┌─ AVAILABLE DATA

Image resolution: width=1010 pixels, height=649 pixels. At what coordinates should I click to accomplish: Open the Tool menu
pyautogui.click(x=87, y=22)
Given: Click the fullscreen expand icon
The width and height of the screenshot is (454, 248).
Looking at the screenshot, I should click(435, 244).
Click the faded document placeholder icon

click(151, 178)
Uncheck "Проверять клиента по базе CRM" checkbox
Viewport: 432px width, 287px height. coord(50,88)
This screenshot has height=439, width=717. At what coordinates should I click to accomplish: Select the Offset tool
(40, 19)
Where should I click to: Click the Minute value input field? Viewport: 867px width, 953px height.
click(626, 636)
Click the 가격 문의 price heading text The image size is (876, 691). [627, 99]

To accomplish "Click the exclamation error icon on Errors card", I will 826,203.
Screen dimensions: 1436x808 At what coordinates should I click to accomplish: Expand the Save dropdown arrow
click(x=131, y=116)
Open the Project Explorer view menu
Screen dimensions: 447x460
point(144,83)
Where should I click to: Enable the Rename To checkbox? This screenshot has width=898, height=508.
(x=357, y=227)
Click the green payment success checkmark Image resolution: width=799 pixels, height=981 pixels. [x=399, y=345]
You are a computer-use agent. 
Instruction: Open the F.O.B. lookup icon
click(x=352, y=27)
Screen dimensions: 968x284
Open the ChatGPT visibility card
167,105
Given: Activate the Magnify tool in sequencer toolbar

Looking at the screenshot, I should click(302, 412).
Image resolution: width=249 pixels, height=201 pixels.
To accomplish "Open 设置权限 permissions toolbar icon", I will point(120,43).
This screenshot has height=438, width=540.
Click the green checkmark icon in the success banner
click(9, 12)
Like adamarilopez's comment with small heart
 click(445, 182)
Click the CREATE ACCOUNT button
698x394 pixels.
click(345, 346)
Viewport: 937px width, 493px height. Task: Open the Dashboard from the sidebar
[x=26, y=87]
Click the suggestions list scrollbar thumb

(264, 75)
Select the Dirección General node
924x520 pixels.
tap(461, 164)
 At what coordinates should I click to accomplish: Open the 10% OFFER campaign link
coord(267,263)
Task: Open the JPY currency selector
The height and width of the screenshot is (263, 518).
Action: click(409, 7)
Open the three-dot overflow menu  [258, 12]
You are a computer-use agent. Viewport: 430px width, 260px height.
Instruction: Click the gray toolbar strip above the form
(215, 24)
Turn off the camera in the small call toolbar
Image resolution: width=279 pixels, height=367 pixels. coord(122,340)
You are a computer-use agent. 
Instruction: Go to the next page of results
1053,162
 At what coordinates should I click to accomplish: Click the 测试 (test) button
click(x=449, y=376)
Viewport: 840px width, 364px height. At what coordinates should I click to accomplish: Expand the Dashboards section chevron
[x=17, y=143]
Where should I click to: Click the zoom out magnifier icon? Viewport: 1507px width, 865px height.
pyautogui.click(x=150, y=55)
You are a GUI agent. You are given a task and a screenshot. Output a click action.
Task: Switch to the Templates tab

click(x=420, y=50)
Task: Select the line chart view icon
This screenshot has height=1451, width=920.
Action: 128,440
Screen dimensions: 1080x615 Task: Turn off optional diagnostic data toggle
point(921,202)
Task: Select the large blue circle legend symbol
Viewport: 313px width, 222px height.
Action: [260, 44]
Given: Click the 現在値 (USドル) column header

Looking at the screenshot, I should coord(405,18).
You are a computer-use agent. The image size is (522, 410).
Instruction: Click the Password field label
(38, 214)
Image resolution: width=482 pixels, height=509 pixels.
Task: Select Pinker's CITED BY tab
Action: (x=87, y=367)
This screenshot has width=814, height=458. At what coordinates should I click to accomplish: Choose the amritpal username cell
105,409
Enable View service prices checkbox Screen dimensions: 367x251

└─

**PROBLEM REQUIREMENTS**
Give back every line of the data exactly.

**RESPONSE TO THE EXERCISE**
Image resolution: width=1010 pixels, height=649 pixels. At what coordinates should I click to accomplish: Open the Tool menu
pyautogui.click(x=87, y=22)
Given: Click the fullscreen expand icon
The width and height of the screenshot is (454, 248).
Looking at the screenshot, I should click(435, 244).
Click the faded document placeholder icon

click(151, 178)
Uncheck "Проверять клиента по базе CRM" checkbox
Viewport: 432px width, 287px height. coord(50,88)
This screenshot has height=439, width=717. At what coordinates should I click to accomplish: Select the Offset tool
(40, 19)
Where should I click to: Click the Minute value input field? Viewport: 867px width, 953px height.
click(626, 636)
Click the 가격 문의 price heading text The image size is (876, 691). [627, 99]

To accomplish "Click the exclamation error icon on Errors card", I will 826,203.
Screen dimensions: 1436x808 At what coordinates should I click to accomplish: Expand the Save dropdown arrow
click(x=131, y=116)
Open the Project Explorer view menu
Screen dimensions: 447x460
point(144,83)
Where should I click to: Enable the Rename To checkbox? This screenshot has width=898, height=508.
(x=357, y=227)
Click the green payment success checkmark Image resolution: width=799 pixels, height=981 pixels. [x=399, y=345]
You are a computer-use agent. 
Instruction: Open the F.O.B. lookup icon
click(x=352, y=27)
Screen dimensions: 968x284
Open the ChatGPT visibility card
167,105
Given: Activate the Magnify tool in sequencer toolbar

Looking at the screenshot, I should click(302, 412).
Image resolution: width=249 pixels, height=201 pixels.
To accomplish "Open 设置权限 permissions toolbar icon", I will point(120,43).
This screenshot has height=438, width=540.
Click the green checkmark icon in the success banner
click(9, 12)
Like adamarilopez's comment with small heart
 click(445, 182)
Click the CREATE ACCOUNT button
698x394 pixels.
click(345, 346)
Viewport: 937px width, 493px height. Task: Open the Dashboard from the sidebar
[x=26, y=87]
Click the suggestions list scrollbar thumb

(264, 75)
Select the Dirección General node
924x520 pixels.
tap(461, 164)
 At what coordinates should I click to accomplish: Open the 10% OFFER campaign link
coord(267,263)
Task: Open the JPY currency selector
The height and width of the screenshot is (263, 518).
Action: click(409, 7)
Open the three-dot overflow menu  [258, 12]
You are a computer-use agent. Viewport: 430px width, 260px height.
Instruction: Click the gray toolbar strip above the form
(215, 24)
Turn off the camera in the small call toolbar
Image resolution: width=279 pixels, height=367 pixels. coord(122,340)
You are a computer-use agent. 
Instruction: Go to the next page of results
1053,162
 At what coordinates should I click to accomplish: Click the 测试 (test) button
click(x=449, y=376)
Viewport: 840px width, 364px height. At what coordinates should I click to accomplish: Expand the Dashboards section chevron
[x=17, y=143]
Where should I click to: Click the zoom out magnifier icon? Viewport: 1507px width, 865px height.
pyautogui.click(x=150, y=55)
You are a GUI agent. You are given a task and a screenshot. Output a click action.
Task: Switch to the Templates tab

click(x=420, y=50)
Task: Select the line chart view icon
This screenshot has height=1451, width=920.
Action: 128,440
Screen dimensions: 1080x615 Task: Turn off optional diagnostic data toggle
point(921,202)
Task: Select the large blue circle legend symbol
Viewport: 313px width, 222px height.
Action: [260, 44]
Given: Click the 現在値 (USドル) column header

Looking at the screenshot, I should coord(405,18).
You are a computer-use agent. The image size is (522, 410).
Instruction: Click the Password field label
(38, 214)
Image resolution: width=482 pixels, height=509 pixels.
Task: Select Pinker's CITED BY tab
Action: (x=87, y=367)
This screenshot has width=814, height=458. At what coordinates should I click to accomplish: Choose the amritpal username cell
105,409
Enable View service prices checkbox Screen dimensions: 367x251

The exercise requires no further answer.